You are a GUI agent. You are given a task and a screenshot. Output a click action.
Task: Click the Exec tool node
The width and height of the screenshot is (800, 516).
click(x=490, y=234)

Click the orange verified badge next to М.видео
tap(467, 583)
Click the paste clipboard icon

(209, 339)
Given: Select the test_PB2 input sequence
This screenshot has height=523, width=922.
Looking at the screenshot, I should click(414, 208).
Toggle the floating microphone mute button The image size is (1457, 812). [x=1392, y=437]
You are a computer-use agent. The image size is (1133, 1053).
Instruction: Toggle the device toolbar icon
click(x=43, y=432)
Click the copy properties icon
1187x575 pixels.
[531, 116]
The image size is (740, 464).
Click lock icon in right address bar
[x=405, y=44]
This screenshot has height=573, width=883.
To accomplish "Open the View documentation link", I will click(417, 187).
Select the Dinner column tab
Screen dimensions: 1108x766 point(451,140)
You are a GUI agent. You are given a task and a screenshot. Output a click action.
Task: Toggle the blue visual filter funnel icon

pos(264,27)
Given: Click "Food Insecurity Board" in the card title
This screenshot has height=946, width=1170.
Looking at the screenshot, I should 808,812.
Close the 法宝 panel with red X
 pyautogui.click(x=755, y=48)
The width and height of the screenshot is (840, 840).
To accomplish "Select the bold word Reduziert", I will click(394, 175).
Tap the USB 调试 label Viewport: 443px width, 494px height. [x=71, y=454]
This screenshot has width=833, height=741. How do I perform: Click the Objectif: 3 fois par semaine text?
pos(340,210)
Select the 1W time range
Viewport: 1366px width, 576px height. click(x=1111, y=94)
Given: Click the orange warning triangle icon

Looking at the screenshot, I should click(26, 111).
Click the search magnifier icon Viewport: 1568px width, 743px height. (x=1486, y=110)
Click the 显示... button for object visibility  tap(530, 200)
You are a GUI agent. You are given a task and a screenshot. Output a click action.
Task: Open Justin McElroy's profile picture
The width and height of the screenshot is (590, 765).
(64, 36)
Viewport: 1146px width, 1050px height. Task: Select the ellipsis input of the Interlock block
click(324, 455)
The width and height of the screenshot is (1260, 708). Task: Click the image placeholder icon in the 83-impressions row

# # # #

- [ABOUT THIS EXERCISE]: If a line of the data above contains "accomplish", copy it out.

- [SOLUTION TO THIS PROBLEM]:
To accomplish "Open the View documentation link", I will click(417, 187).
To accomplish "Select the bold word Reduziert", I will click(394, 175).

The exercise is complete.